Betty Tompkins (born 1945) is an American artist. Tompkins is a painter whose works revolve, almost exclusively, around photorealistic, close-up imagery of both heterosexual and homosexual intimate acts.[1][2] She creates large-scale, monochromatic canvases and works on paper of singular or multiple figures engaged in sexual acts, executed with successive layers of spray painting over pre-drawings formed by text.[3] Tompkins is listed in The Brooklyn Museum's Elizabeth A. Sackler Center for Feminist Art's Feminist Art Base.[4] Her first painting, completed in 1969, is held in the permanent collection of the Centre Georges Pompidou in Paris, France.

Education

Tompkins was born in 1945 in Washington, D.C.. She grew up in Philadelphia, Pennsylvania and received her BFA from Syracuse University. She took a teaching job at Central Washington State College in Ellensburg, Washington shortly after marrying her first husband, who was one of her instructors.[5] She completed her graduate degree there, traveling between Washington state and New York.

Work

Fuck Paintings (1969–1974, 2003–present)

Tompkins first major body of work was a series of paintings depicting a male and female figure engaging in sexual intercourse. She elected to render the images in extreme close-up, using vintage pornography stills as her source material. Rather than idealize the act of fornication, by having one body or the other exude dominance or beauty above the other, Tompkins equalizes both figures by showing only their genitalia, in congress.[6] Tompkins' first husband possessed a collection of pornographic magazines and images, amassed since the late 1950s (possession of these images was, at the time, illegal).[7] The works were produced using hundreds of layers of spray paint, using a finely-calibrated airbrush to build from underdrawing to final image. These early works were made solely with black and white pigments, with extremely high contrasting tonality. Since returning to the series in 2003, Tompkins uses a base color combination to produce a more illuminated monochrome. She originally entitled the series Joined Forms, as a more modest way of describing the imagery. She would later call the collective series Fuck Paintings. Within this first series, until 1976, Tompkins produced a sub-set of works entitled Cow Cunt Paintings.

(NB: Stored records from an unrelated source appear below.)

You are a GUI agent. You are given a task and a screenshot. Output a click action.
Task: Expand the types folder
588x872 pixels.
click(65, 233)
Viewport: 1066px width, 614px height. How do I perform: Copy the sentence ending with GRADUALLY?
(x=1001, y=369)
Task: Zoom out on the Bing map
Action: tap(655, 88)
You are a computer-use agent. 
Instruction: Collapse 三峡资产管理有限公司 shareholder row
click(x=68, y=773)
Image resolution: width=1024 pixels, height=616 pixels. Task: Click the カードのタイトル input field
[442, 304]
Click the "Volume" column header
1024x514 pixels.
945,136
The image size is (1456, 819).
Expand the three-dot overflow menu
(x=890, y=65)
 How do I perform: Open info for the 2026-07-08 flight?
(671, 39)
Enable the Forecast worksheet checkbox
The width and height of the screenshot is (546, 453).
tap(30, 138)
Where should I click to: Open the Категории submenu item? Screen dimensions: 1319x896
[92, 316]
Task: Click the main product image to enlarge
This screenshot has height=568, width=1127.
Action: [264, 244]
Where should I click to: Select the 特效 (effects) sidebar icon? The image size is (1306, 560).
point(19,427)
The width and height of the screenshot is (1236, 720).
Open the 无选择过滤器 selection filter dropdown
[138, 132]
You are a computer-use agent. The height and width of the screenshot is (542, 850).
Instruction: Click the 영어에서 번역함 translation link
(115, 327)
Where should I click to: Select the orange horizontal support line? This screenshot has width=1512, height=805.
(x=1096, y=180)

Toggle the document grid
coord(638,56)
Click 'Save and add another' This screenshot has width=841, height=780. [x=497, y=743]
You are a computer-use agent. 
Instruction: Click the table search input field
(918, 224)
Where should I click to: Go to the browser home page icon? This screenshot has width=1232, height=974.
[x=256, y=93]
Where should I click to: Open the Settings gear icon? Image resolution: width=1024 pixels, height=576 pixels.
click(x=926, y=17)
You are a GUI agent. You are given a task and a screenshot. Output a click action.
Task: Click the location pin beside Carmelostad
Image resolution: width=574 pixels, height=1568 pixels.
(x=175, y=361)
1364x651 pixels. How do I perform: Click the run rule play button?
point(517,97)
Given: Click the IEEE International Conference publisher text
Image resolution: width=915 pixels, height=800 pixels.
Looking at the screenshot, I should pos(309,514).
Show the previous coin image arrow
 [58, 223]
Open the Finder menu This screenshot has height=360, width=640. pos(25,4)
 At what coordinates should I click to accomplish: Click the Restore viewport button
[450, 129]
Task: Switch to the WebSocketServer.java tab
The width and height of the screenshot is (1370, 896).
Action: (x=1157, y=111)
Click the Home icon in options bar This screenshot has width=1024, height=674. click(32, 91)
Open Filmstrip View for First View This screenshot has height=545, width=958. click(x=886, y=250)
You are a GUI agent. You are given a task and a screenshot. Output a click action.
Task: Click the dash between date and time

File:Online-BT 1 f-painting-300x418.jpg
Betty Tompkins
"Fuck Painting #1" (1969)
Acrylic on canvas, 84" x 60"
Courtesy of the artist and the Centre Georges Pompidou, Musée National d'Art Moderne, Paris
Censored Grids (1974–present)

In 1974, Tompkins was scheduled to show her work in Paris. Once her painting had arrived, French customs officials had seized it, declaring it obscene and unfit for public exhibition. It would take Tompkins nearly a year to arrange for its return (by then, draining her financially and emotionally from the logistic and legal difficulties).[8] In response to this ordeal, Tompkins began to make paintings in the form of grids, where a set of white blocks with the word "censored" at the center, would block out all traces of genitalia or primary imagery in the composition. Tompkins has said she will continue to make these paintings, as there is seemingly no perceivable end to government/municipal censorship of visual art.

Public collections

Selected exhibitions

References

  1. ^ Cicetti, Robert (July 30, 2012). "Fuck Paintings #NSFW …As If You Needed to Know That". Hyperallergic.
  2. ^ "Betty Tompkins: The Whitehot Interview". Whitehot Magazine.
  3. ^ Mason, Shana Beth (June 13, 2014). "Hippie with experience". KUNSTforum.as (Oslo).
  4. ^ "Betty Tompkins". Elizabeth A. Sackler Center for Feminist Art: Feminist Art Base. Retrieved 27 February 2015.
  5. ^ Silas, Susan; Stathacos, Chrysanne (September 8, 2012). "A conversation with Betty Tompkins". MOMMY.
  6. ^ Cicetti, ibid.
  7. ^ Silas and Stathacos, ibid.
  8. ^ Mason, ibid.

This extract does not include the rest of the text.